*YOUR GOAL:*
Once you find the line that contains "Where should I click to: Open", write out that line and every line after it to the end of the records, exactly and with nothing else.

+++

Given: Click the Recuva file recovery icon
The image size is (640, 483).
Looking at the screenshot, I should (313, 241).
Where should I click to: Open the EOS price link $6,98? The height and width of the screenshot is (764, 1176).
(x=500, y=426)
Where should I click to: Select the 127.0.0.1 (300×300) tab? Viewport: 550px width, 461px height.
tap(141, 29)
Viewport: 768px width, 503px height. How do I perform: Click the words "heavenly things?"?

+++

*RESULT:*
Where should I click to: Open the EOS price link $6,98? The height and width of the screenshot is (764, 1176).
(x=500, y=426)
Where should I click to: Select the 127.0.0.1 (300×300) tab? Viewport: 550px width, 461px height.
tap(141, 29)
Viewport: 768px width, 503px height. How do I perform: Click the words "heavenly things?"?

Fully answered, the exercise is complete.